**TASK OBJECTIVE:**
Rewrite the data below, replacing every "screenshot" with "image" and changing nothing else. Leave the pictures out.

— BEGIN PROVIDED ENTRIES —

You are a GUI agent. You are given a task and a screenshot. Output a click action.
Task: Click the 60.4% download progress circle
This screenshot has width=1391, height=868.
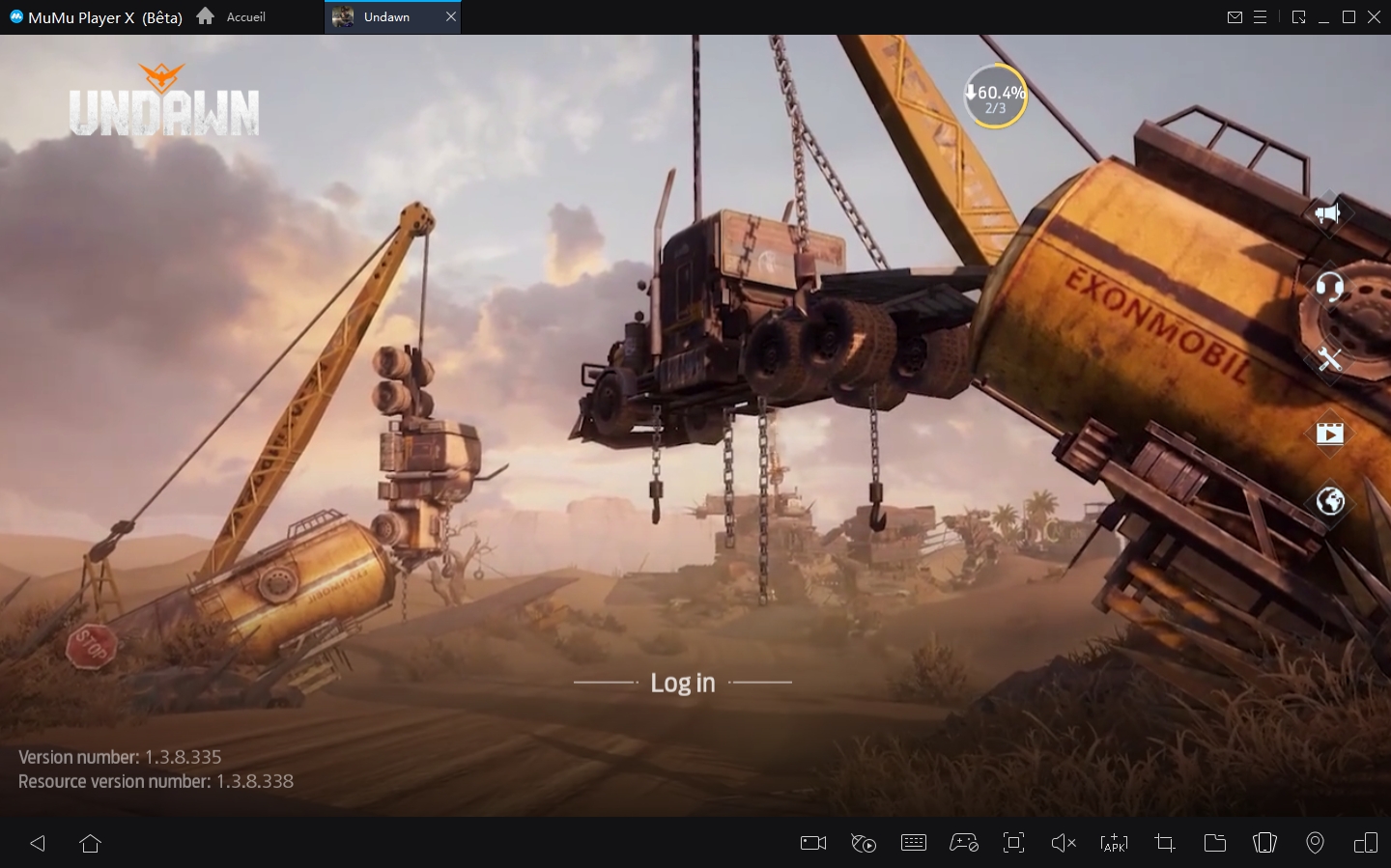pyautogui.click(x=995, y=97)
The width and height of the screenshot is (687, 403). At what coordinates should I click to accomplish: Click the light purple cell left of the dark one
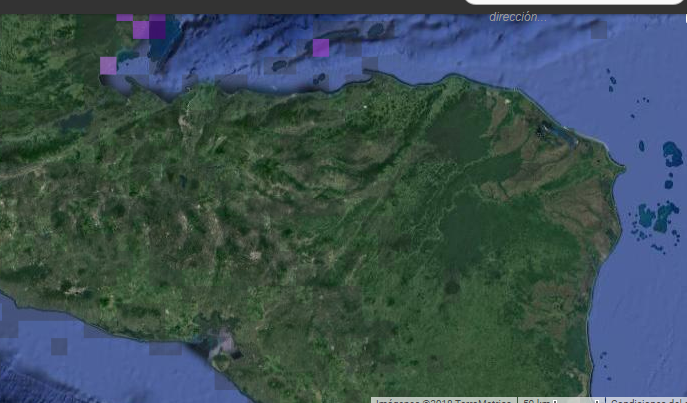[x=141, y=30]
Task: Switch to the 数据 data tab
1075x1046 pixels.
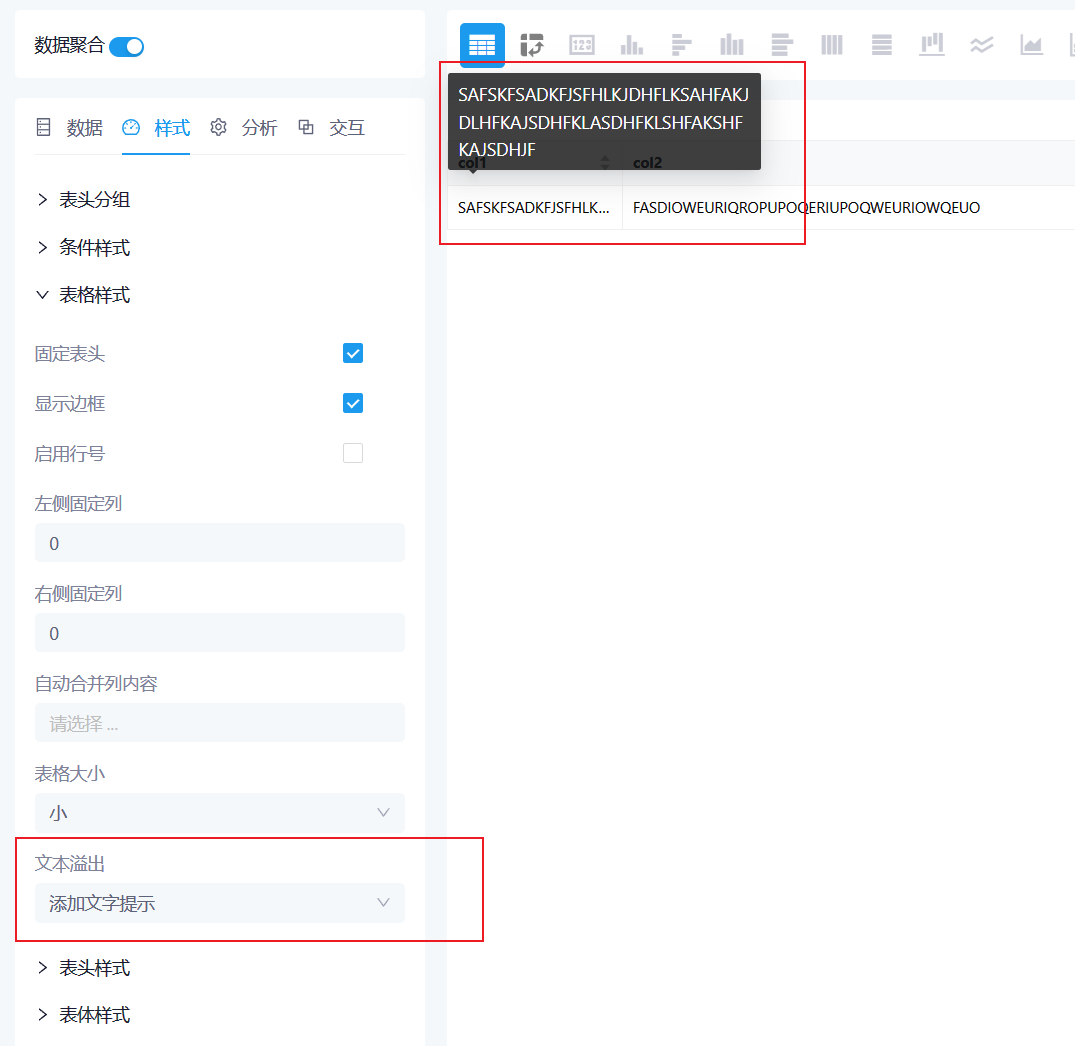Action: point(85,128)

— END PROVIDED ENTRIES —

**FULL ANSWER:**
You are a GUI agent. You are given a task and a image. Output a click action.
Task: Click the 60.4% download progress circle
This image has width=1391, height=868.
pyautogui.click(x=995, y=97)
The width and height of the image is (687, 403). At what coordinates should I click to accomplish: Click the light purple cell left of the dark one
[x=141, y=30]
Task: Switch to the 数据 data tab
1075x1046 pixels.
Action: point(85,128)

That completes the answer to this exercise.